● **TASK LIST**:
a) In the article on Pennsylvania's Medicaid opioid policy, how long can the prior authorization requirement delay patients' access to medications?
b) Reproduce a passage of the article on Pennsylvania's Medicaid opioid policy word for word, beginning at the words "The state’s Medicaid" and stopping after "and prescription painkillers.".

═══ DOCUMENT EXTRACT

Governor Tom Wolf speaks at the First Steps Treatment Center at Chester-Crozer Medical Center. (Joel Wolfram/WHYY)

Pennsylvania Gov. Tom Wolf announced Thursday that the state is ending a policy that delayed getting treatment for people addicted to opioids.

The state’s Medicaid program will no longer require doctors to get approval when prescribing medications that are proven to help people stay off heroin and prescription painkillers.

Wolf said the state will be ending this so-called “prior authorization” requirement. It can lead to delays of 24 hours or more before patients can get a hold of medications such as Suboxone and Vivitrol. These are used together with psychotherapy to help people stop using heroin or prescription painkillers, in what’s known as medication-assisted treatment, or MAT.

“MATs work — they’re part of an overall strategy that can help all kinds of people,” Wolf said. “This step that I’m announcing today is going to increase access to this lifesaving treatment for those who suffer from substance use disorder across the commonwealth.”

══════
═══ RECORD EXCERPTS

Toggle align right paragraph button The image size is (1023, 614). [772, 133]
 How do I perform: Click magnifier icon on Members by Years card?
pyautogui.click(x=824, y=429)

══════
═══ RECORD EXCERPTS

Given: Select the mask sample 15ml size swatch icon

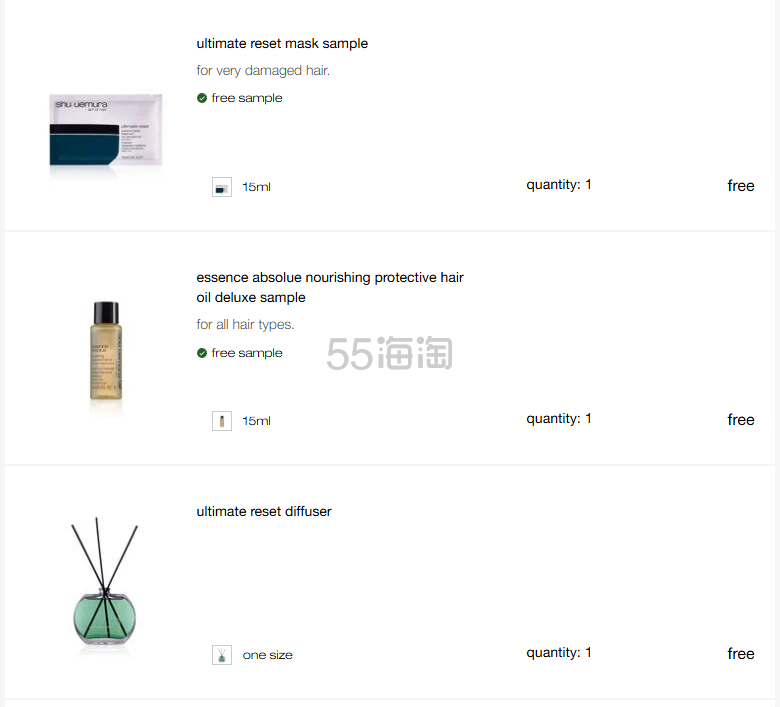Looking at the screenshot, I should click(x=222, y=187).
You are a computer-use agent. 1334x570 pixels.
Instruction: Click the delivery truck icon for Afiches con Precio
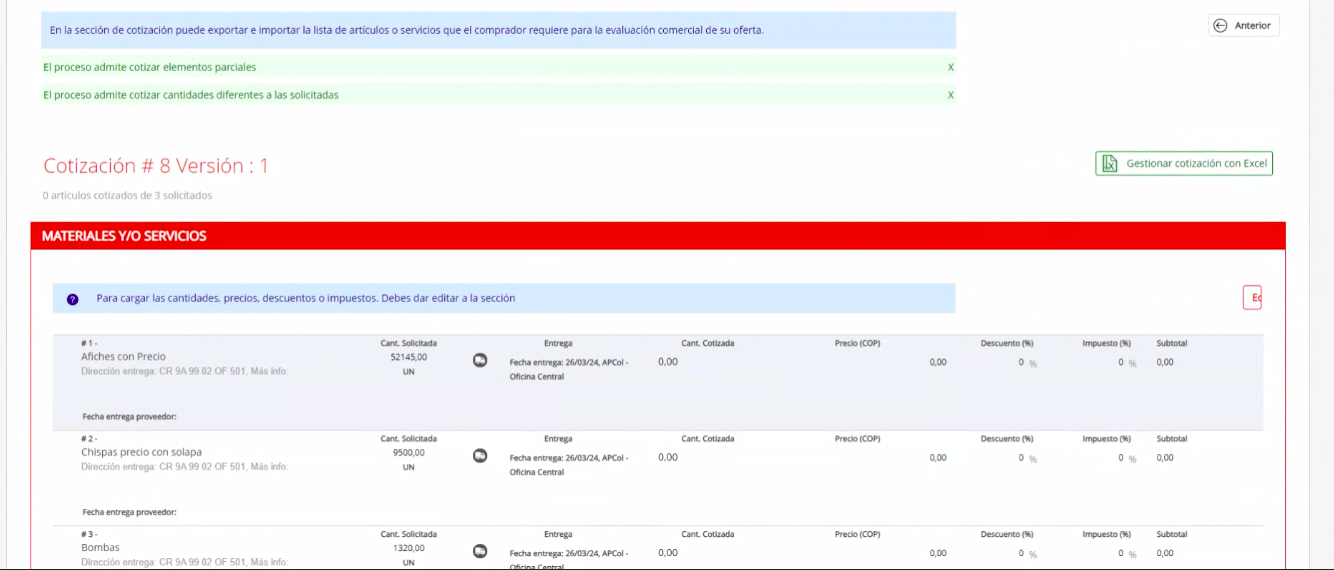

══════

● **ANSWERS FOR THE EXERCISE**:
a) It can delay access by 24 hours or more.

b)
The state’s Medicaid program will no longer require doctors to get approval when prescribing medications that are proven to help people stay off heroin and prescription painkillers.